米国でAI女優が登場し、ハリウッドが激しく揺れている。
27日、芸能専門メディア『Deadline』などによれば、女優でありコメディアンのエリーヌ・ファン・デル・フェルデンがチューリッヒ映画祭のイベント「チューリッヒ・サミット」のパネルディスカッションに参加し、自身が設立したAIスタジオXicoiaが初の創作物であるAI女優ティリー・ノーウッドと契約交渉を進めていることを明らかにした。Xicoiaは彼女の制作会社Particle6が立ち上げた子会社であり、「新世代のデジタルスターを創造・管理し、収益を生み出すためのAIタレントスタジオ」と説明されている。
フェルデンは「初めてティリーを公開したとき人々は『これ何?』と驚いたが、今では代理を務めるエージェンシーを近く発表できる段階に来ている」と語り、今後数か月以内にAIを活用した注目のプロジェクトが発表される見通しだと付け加えた。もし契約が成立すれば、ノーウッドは従来の芸能事務所に所属する初のAI女優となる可能性が高い。
しかし、このニュースが伝わるとハリウッドでは反発の声が相次いだ。映画『スクリーム』主演のメリッサ・バレラはインスタグラムに「こんなエージェントに雇われる俳優は正気を取り戻してほしい。本当に吐き気がする」と投稿した。女優キアシー・クレモンズは「エージェントを追放しよう。どこの事務所なのか知りたい」とコメントし、俳優ニコラス・アレクサンダー・チャベスは「彼女は女優ではない。良い試みだったが実在の俳優には及ばない」と批判した。さらに映画『マチルダ』に出演したマーラ・ウィルソンは「彼女を作るために顔を合成された数百人の女性たちはどうなるのか。なぜ彼女たちを一人も雇わなかったのか」と問いかけた。
時事トークショー『ザ・ビュー』の司会者ウーピー・ゴールドバーグも「他の5000人の俳優の要素を組み合わせて作られた存在と競わなければならない」と警鐘を鳴らした。
米俳優労組SAG-AFTRAも声明を発表し、「創造性は人間を中心に据えるべきだ。
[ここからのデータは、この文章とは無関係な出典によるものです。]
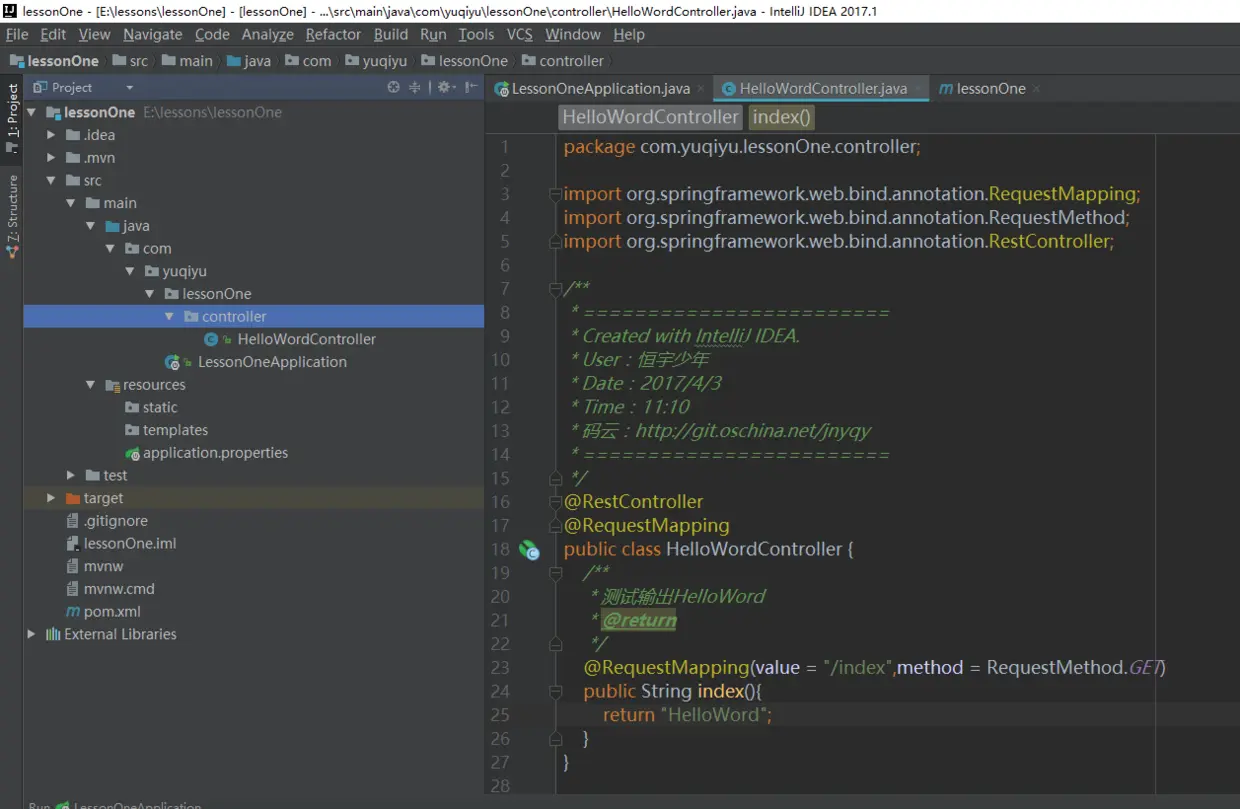Expand the target folder
Screen dimensions: 1240x809
pos(51,498)
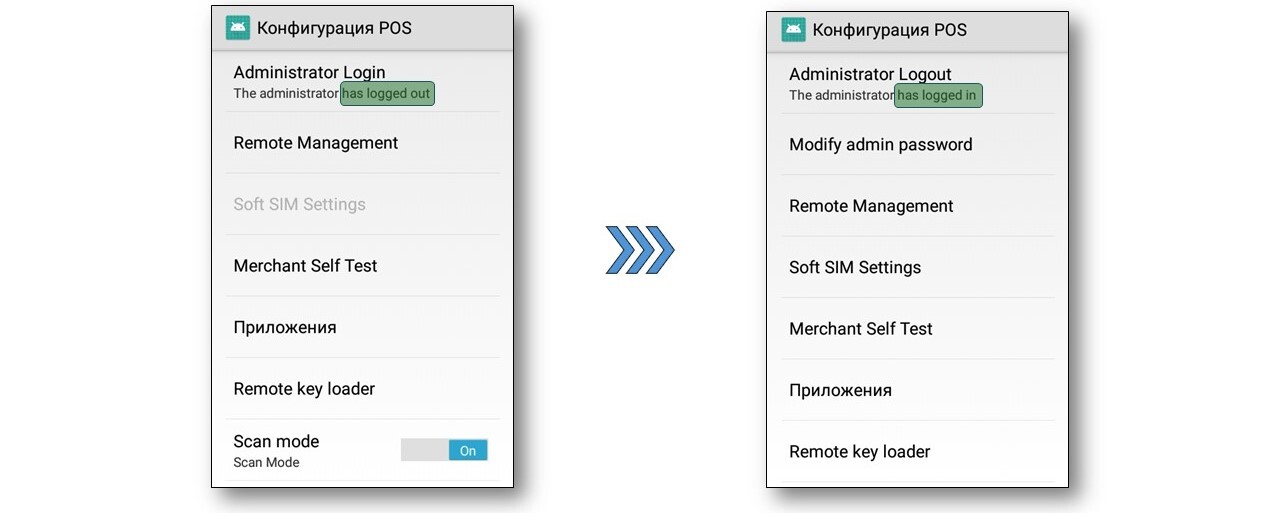1280x513 pixels.
Task: Open Merchant Self Test in left screen
Action: pyautogui.click(x=362, y=266)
AIで人間の俳優を置き換えることに反対する」と強調した。さらに「ノーウッドは俳優ではなく、許可も報酬もないまま多くの俳優の演技を学習して生み出されたコンピュータープログラムだ」と述べ、「人生経験や感情を表現できない存在に観客は興味を示さない」と主張した。そして「これは問題を解決するどころか、盗用された演技によって俳優の仕事を奪い、生活を脅かし、人間の芸術性を損なう」と強い懸念を示した。
フェルデンは「ノーウッドは人間を代替するものではなく、創作物であり芸術作品だ」と反論した。その上で「AIは人間を置き換えるのではなく、新しい道具であり、別の方法で想像し物語を作り出す手段を提供する」と語り、AIを創造性を広げる存在として位置付けた。